Should You Send Product-Market Fit surveys?
Photo by Nina Mercado / Unsplash

I was listening to Rob Walling's podcast episode with Noah Kagan when this phrase popped up: "How do you know you got Product-Market Fit? You know!" Followed by "You don't need to send a survey."

I'm not so sure about the last part, though. I'm light years behind Rob and Noah in terms of experience and achievements. So, treat this as my attempt to understand if there's an argument to back this up that I'm not seeing. Or maybe Rob did not actually mean this at all, but it was more the idea that you shouldn't bet everything based on the PMF score.

Anyway, in any business, there are numerous variables. The same product would work for one and fail for the next. Some will strike gold with their product positioning and witness the PMF in their MRR reports and the need to scale their infrastructure and frontline support team; others will be left wondering what went wrong.

PMF is just a tool, exactly as a hammer is. You can use it to build a house, or you can use it to break things. It's the goal that matters and the hand that is using this tool.

It's not uncommon for businesses to find themselves serving a general audience. Somehow everyone found their way to your product, and now everyone is demanding your full and undivided attention. Sure, go ahead and check your analytics, see where they're coming from, and review your product positioning on your website, in your marketing materials, on your blog, etc. Maybe this will clarify things and help you steer the ship in the right direction. Maybe not.

In any case, you have another tool in your toolkit—PMF survey. The score itself is not a failproof indicator of PMF.

Just a quick off-topic on a subject that I might get back to in a later article: The same as a high NPS doesn't mean things are going smooth. It's the trend line that you're looking for. Everything else is an instrument to help you frame the context, results, and next steps.

Back to the PMF. Conducting the survey might just help you understand who from your general audience stays with you because you're offering a cheaper product, they've done bad vendor research initially and now they're stuck with you for a whole year, or your copy and positioning are misleading or confusing; or who actually needs and uses your product to solve their problem (and not using it in twisted ways to improvise a solution to their problem).

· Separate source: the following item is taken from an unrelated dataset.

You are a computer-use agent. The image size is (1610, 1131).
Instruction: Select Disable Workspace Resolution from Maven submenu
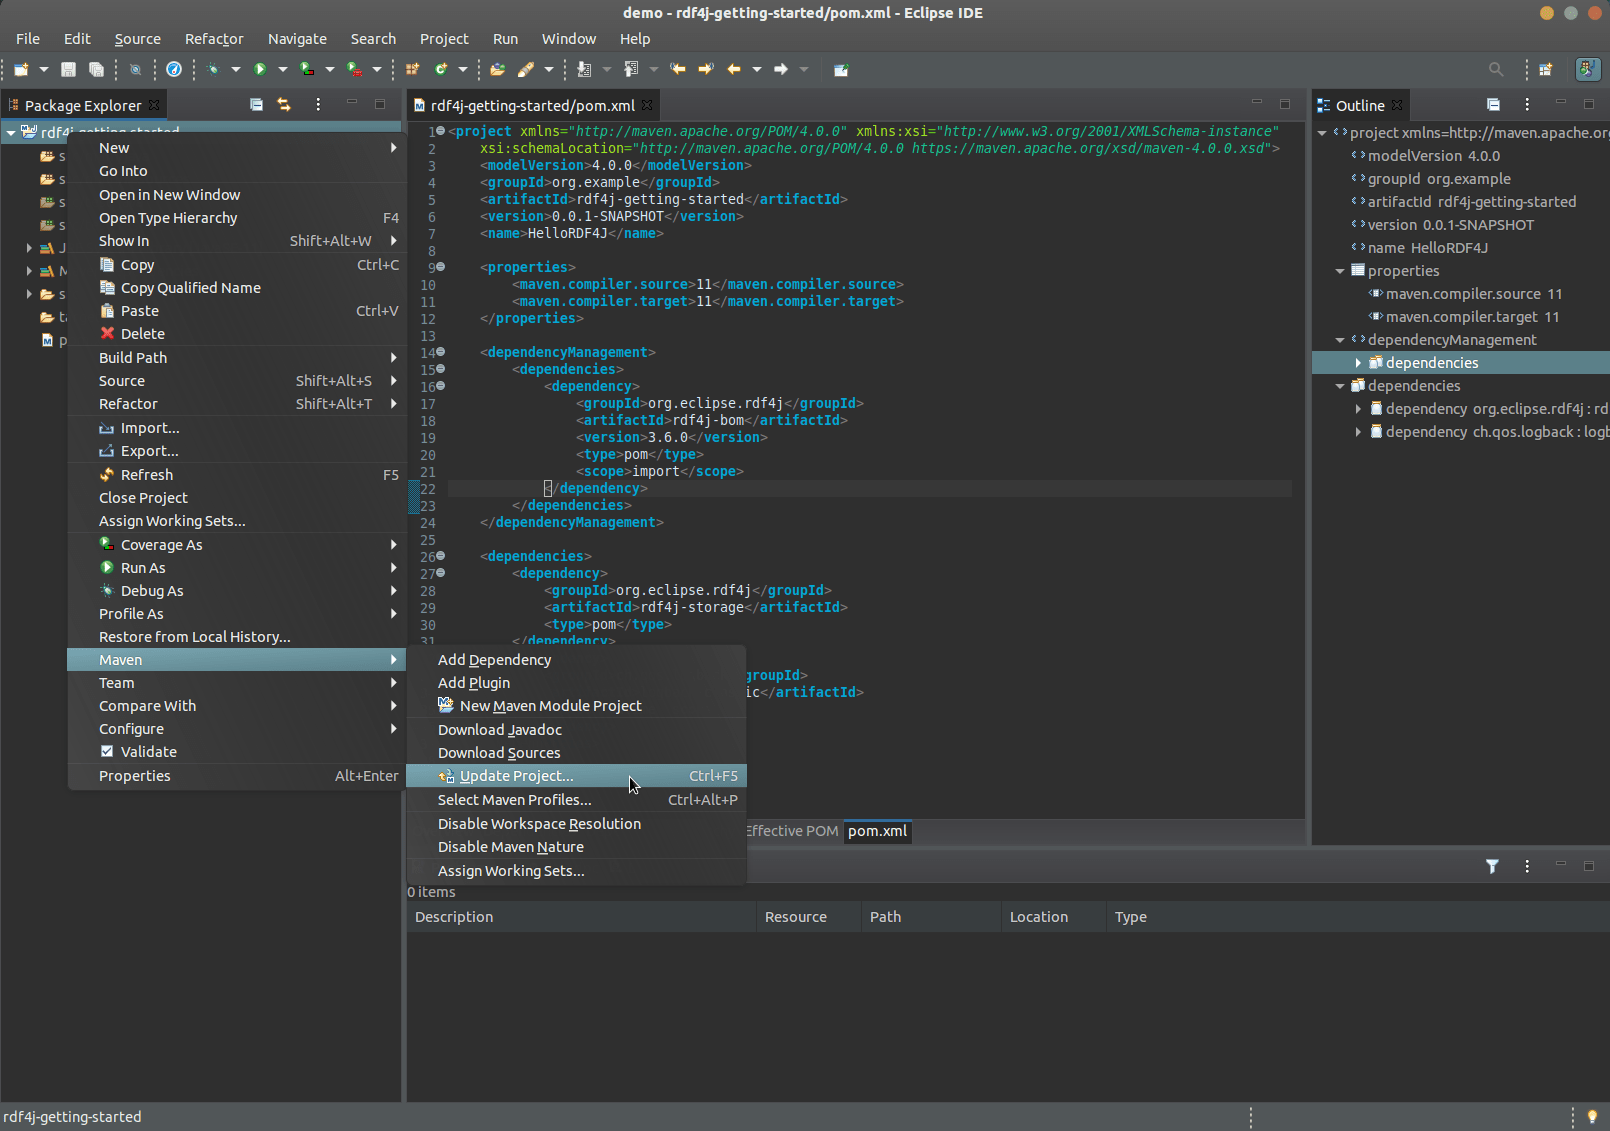click(539, 823)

And that's pretty much it. Sure, you might get a high PMF score for a specific segment of your audience, and after investing more resources into bringing in clients in that segment, you would notice that there is no interest in your product there. Maybe the survey results were biased, maybe they were your clients for a long time and they've already tailored their processes to your product, and they've actually resorted to a different vendor to solve their initial problem. Maybe. But at least you have an instrument that, even if slightly, increases your chances of getting it right next time.

So, if you hear someone saying that you will know when you have PMF, they are 100% right. But why not increase your chances of getting there?

I might be wrong, though, so I would love to hear counterarguments.